The women also described “a homophobic culture” on stations.
Some women claimed they felt compelled to hide their menstruation while on field missions because of the fear of being judged as incompetent by their male counterparts.
They were also forced to ration menstrual products such as tampons and at times improvise due to lack of availability, revealed the report, commissioned by the Australian Antarctic Division (AAD).
The AAD runs four permanent research stations akin to “small towns” in Antarctica and the sub-Antarctic.
Meredith Nash, who wrote the report, said some women feel unsafe at the Antarctic stations and it would be unethical to continue sending women until their safety can be assured.
“Women have to work in the field with their abusers for weeks at a time because they simply can’t leave,” Ms Nash told the Australian Broadcasting Corp (ABC).
The Nash inquiry was initiated after several women raised harassment complaints.
Australia’s environment minister Tanya Plibersek said she was “gobsmacked” by the findings of the report. “As a minister, I take a zero-tolerance response to sexual harassment in any workplace I am responsible for,” she said.
“I have been very clear with the department.
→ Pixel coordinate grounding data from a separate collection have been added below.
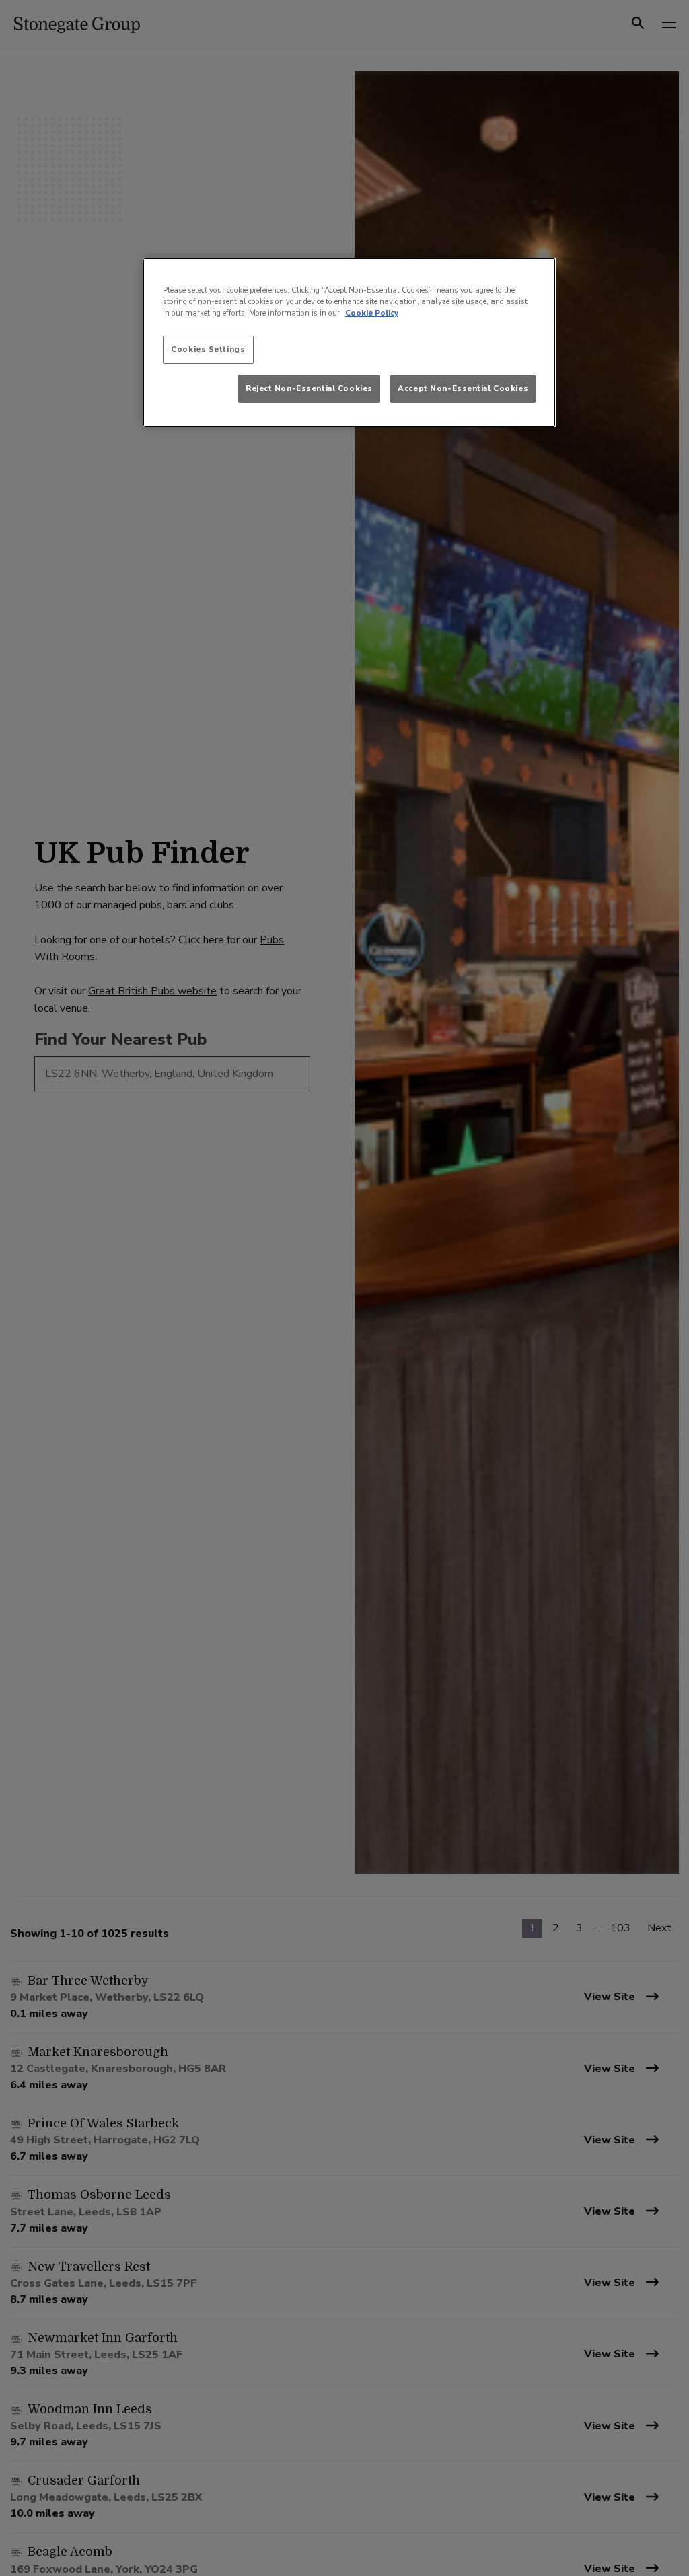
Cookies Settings (208, 349)
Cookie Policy (371, 312)
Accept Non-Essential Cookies (463, 388)
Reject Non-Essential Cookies (309, 388)
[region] (349, 342)
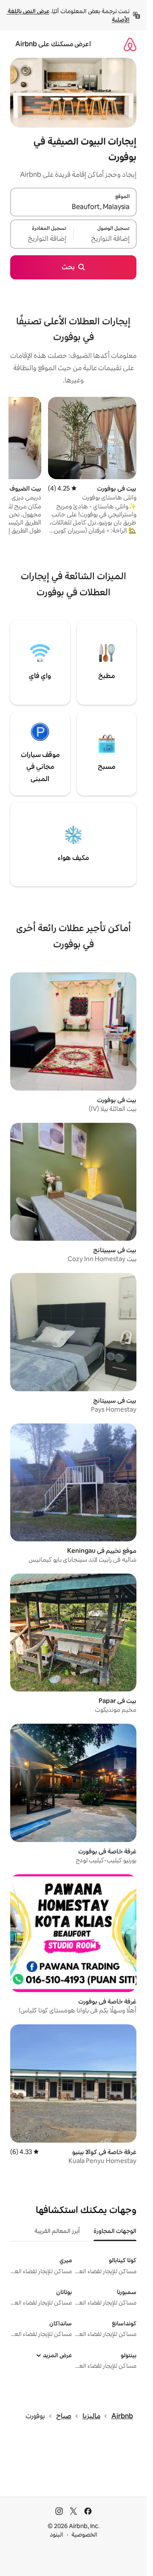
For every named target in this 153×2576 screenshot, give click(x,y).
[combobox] (73, 207)
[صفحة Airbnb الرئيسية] (130, 44)
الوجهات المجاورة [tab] (115, 2231)
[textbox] (105, 239)
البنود (56, 2534)
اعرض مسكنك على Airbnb (53, 43)
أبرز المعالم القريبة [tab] (57, 2231)
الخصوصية (84, 2534)
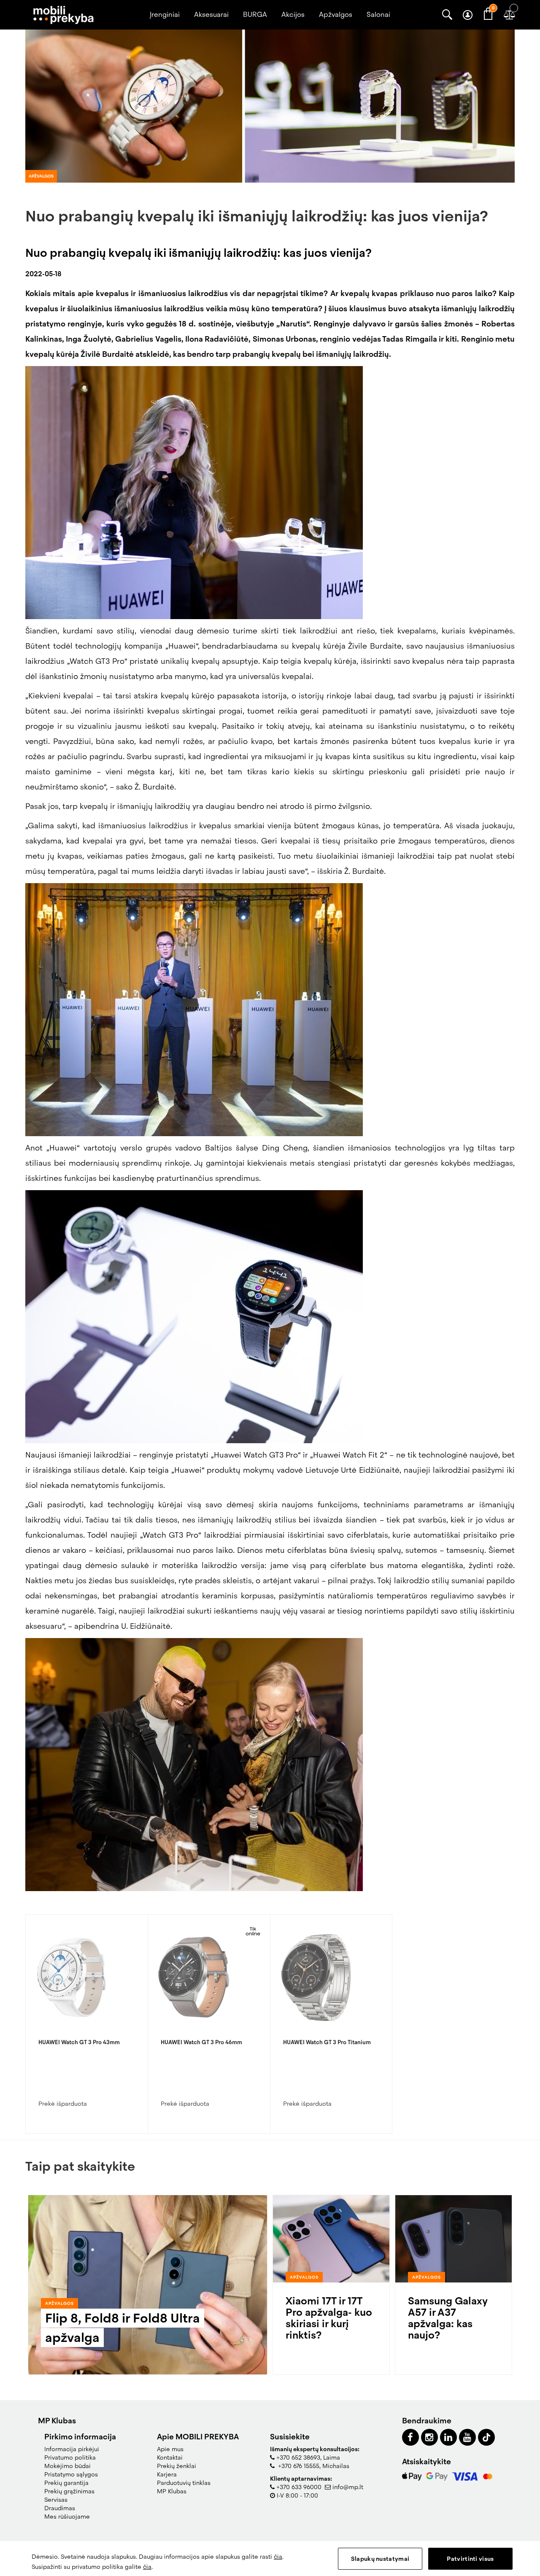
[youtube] (467, 2437)
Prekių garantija (66, 2483)
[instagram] (429, 2437)
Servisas (56, 2499)
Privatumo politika (70, 2457)
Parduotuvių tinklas (184, 2483)
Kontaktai (170, 2457)
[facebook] (410, 2437)
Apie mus (170, 2449)
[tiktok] (486, 2437)
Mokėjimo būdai (67, 2466)
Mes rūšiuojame (67, 2516)
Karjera (167, 2474)
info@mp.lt (347, 2487)
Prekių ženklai (176, 2466)
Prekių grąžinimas (69, 2491)
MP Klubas (171, 2491)
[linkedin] (448, 2437)
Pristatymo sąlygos (71, 2474)
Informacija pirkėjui (71, 2449)
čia (278, 2556)
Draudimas (59, 2508)
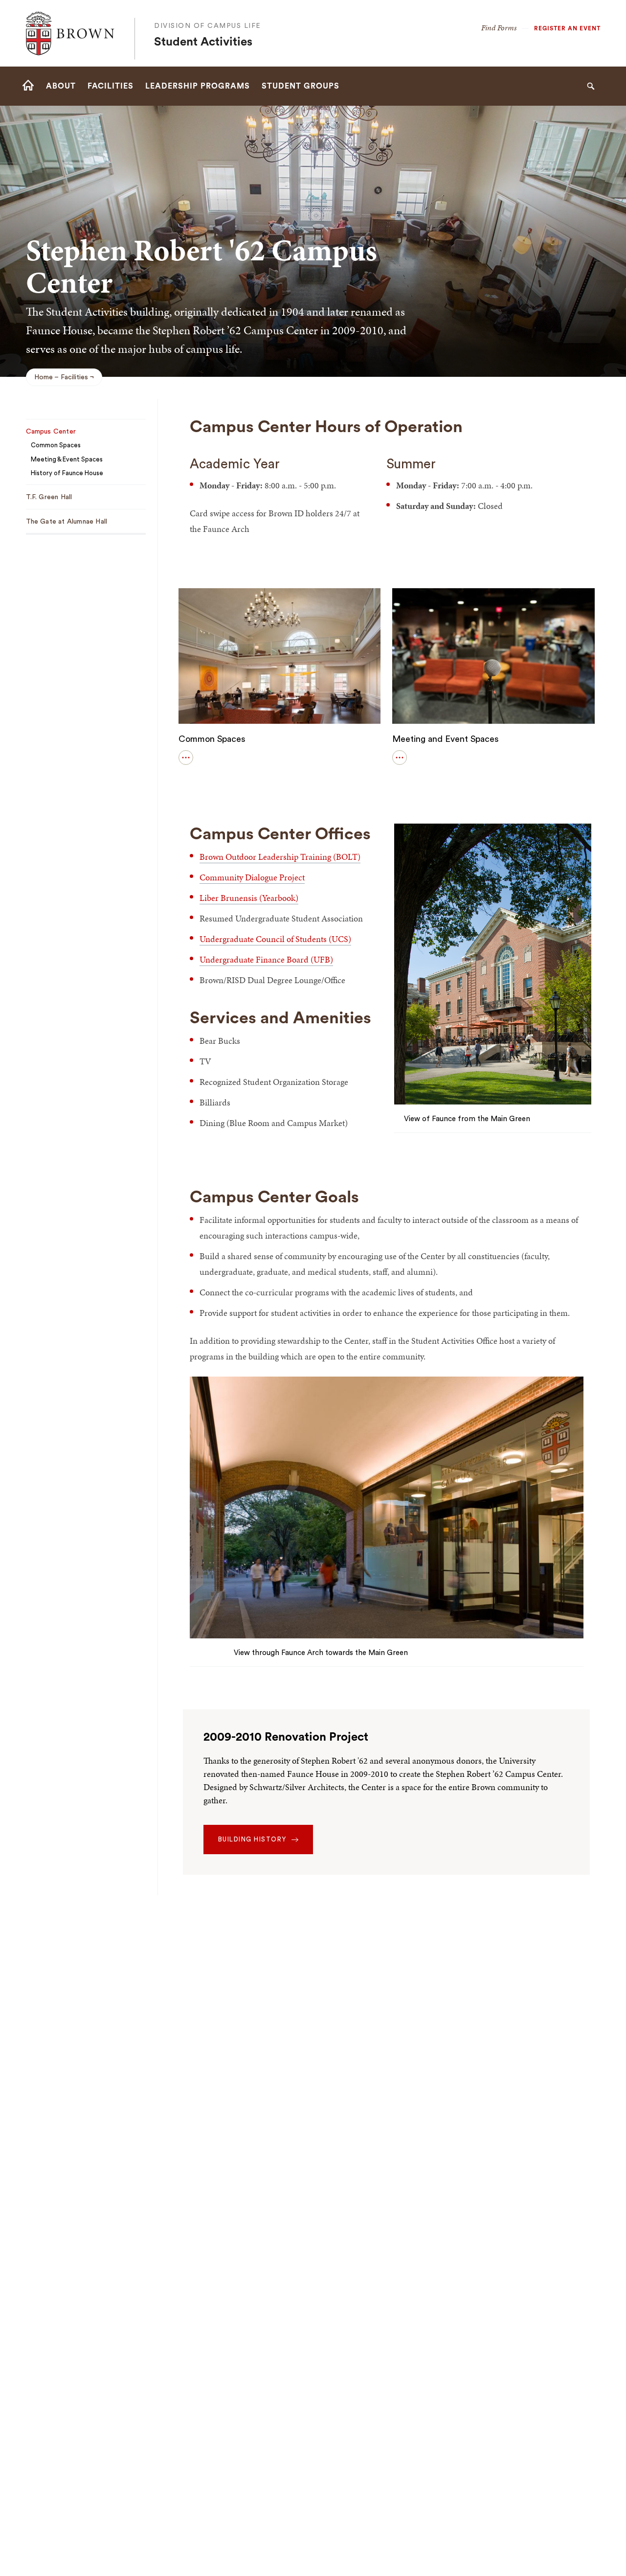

We need to make sure that every person working either at head office or in the Antarctic feels safe and if they make a complaint, they can make that complaint without any fear of victimisation,” she told ABC.
“I hope the report will be a catalyst for further change.”
Following the damning findings, Kim Ellis, the director of AAD, said in a statement to staff members that the behaviours needed to improve and urged people to report concerns.
“I am deeply concerned by the experiences it describes at our workplaces where people have been sexually harassed, discriminated against and excluded,” Mr Ellis said.
“It doesn’t matter how many people may have experienced this behaviour – we know that under-reporting is almost certainly a factor – the fact that anyone at all experiences this treatment is not OK,” he added.